In the phony war between realism and abstraction, realism often takes hold of the artistic zeitgeist at times when we need to be reminded of our common humanity; abstraction, on the other hand, often rises to the surface when it seems as though our inner lives need shoring up. Shields notes, “In the United States, work by the TPG bore some relationship to the Synchromism of Stanton MacDonald-Wright and Morgan Russell, these artists, like Kandinsky, finding commonalities between abstract painting and music… The reductive, streamlined Precisionism of Charles Sheeler and Charles Demuth also held aesthetic motivation for some in the TPG, Jonson most notably, as did the paintings of Joseph Stella and the design forms of the machine age.” Reconciling machines and our species that makes those machines, marrying senses to sciences and making art of these syntheses is one of the philosophical projects of Twentieth Century art, a project very much on the minds of artists today.
Abstraction and realism. It’s all isms, choices, human expressions that reveal as they conceal. The phony war between realism and abstraction is a war that was never a war. There are wars enough without it.

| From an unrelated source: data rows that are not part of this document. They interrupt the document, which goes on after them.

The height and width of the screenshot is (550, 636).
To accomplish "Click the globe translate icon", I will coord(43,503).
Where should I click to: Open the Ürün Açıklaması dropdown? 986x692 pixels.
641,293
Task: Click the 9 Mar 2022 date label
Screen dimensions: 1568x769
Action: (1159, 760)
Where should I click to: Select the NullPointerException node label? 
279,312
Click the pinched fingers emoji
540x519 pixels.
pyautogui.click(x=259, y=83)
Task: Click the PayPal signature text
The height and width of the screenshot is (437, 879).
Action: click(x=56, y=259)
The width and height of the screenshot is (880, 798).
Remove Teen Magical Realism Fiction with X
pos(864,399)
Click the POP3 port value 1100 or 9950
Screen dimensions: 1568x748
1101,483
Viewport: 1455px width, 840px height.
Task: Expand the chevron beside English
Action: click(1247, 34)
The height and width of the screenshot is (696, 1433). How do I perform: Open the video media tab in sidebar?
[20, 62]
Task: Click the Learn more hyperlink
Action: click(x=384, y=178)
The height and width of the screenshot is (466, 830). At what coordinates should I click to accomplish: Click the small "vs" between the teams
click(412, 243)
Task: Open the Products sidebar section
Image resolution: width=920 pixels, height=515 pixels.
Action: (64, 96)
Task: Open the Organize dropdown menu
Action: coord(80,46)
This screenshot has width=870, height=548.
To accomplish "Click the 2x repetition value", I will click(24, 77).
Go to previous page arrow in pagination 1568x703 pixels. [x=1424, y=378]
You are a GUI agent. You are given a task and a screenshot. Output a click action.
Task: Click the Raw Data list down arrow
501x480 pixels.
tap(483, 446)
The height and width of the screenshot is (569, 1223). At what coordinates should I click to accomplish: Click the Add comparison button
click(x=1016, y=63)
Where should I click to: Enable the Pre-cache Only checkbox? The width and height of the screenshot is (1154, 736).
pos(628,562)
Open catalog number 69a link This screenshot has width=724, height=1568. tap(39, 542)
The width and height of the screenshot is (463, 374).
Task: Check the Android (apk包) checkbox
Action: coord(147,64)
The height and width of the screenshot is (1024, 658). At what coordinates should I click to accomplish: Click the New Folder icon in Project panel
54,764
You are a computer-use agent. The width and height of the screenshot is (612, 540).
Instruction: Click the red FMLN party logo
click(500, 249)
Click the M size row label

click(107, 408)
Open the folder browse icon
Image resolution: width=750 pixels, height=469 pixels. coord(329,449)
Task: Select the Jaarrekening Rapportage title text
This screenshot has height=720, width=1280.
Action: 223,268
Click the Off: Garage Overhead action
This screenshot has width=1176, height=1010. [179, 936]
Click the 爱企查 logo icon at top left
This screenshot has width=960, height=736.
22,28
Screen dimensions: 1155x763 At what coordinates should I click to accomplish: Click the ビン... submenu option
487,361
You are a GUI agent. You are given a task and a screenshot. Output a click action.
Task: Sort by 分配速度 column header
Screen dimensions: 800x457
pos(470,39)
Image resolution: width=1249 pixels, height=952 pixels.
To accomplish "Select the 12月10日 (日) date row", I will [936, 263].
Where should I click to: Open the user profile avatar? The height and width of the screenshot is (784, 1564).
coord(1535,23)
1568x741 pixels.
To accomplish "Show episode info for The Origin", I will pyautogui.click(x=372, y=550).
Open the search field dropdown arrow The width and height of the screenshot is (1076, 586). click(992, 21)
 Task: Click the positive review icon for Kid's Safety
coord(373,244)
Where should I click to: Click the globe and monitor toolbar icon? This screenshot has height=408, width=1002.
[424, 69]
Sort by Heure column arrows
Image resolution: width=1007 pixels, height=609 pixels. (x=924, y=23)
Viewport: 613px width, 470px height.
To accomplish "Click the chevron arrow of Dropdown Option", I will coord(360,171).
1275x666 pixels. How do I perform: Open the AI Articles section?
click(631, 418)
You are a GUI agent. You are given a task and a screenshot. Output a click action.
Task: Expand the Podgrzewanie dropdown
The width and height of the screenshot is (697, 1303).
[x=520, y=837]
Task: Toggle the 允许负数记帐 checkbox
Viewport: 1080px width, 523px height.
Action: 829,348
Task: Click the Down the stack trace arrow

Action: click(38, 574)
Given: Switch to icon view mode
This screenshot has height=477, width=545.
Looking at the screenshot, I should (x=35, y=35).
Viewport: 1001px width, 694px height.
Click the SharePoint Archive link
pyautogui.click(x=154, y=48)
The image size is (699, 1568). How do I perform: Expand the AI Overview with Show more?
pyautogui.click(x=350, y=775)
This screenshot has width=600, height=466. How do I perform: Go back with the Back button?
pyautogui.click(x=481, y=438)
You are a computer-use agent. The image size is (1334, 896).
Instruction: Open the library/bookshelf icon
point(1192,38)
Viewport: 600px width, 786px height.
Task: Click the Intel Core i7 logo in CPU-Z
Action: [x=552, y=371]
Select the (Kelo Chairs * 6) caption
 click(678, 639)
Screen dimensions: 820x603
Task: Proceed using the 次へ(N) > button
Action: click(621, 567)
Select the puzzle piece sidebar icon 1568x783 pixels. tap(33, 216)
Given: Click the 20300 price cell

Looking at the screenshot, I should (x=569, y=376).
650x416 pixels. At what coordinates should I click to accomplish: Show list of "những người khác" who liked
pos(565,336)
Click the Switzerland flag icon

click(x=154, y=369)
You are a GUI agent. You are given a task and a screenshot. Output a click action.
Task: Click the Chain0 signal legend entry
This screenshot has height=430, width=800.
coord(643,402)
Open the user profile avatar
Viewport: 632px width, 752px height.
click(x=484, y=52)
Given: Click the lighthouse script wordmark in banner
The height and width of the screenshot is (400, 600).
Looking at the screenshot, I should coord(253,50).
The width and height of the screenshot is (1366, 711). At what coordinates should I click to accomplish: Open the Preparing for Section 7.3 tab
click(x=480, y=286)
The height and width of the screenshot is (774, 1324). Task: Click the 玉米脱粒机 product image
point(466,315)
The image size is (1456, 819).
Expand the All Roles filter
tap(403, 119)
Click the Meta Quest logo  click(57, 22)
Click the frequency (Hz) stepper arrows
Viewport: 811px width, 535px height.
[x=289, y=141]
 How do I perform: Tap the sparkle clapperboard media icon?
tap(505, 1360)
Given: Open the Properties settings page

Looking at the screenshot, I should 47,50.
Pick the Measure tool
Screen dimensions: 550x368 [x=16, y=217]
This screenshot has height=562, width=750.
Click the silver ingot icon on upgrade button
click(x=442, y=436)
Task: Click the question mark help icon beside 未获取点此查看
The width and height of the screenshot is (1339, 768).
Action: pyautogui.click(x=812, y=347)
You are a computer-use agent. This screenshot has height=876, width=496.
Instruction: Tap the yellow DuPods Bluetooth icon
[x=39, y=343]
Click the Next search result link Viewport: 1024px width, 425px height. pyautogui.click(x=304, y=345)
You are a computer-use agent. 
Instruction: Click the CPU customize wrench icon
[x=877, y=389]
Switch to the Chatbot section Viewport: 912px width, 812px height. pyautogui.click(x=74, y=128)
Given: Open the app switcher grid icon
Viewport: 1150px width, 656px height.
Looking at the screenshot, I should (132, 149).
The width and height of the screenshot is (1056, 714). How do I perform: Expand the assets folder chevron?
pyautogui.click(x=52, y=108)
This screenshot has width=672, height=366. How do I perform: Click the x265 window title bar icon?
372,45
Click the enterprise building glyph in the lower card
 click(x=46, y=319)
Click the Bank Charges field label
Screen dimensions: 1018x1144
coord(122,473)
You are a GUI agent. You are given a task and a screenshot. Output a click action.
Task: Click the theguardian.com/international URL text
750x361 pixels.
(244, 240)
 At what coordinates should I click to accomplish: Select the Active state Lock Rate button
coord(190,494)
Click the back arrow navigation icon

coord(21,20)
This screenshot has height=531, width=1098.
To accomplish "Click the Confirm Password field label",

The exhibition is on view at the Albuquerque Museum through September 26. The show travels to the Philbrook Museum of Art from October 17, 2021 to February 20, 2022 and then to Artis-Naples, the Baker Museum, from March 26 to July 24, 2022. The show will then travel to the Crocker Art Museum from August 28 to November 20, 2022 and it will conclude at the Los Angeles County Museum of Art with a run from December 18, 2022 to April 16, 2023.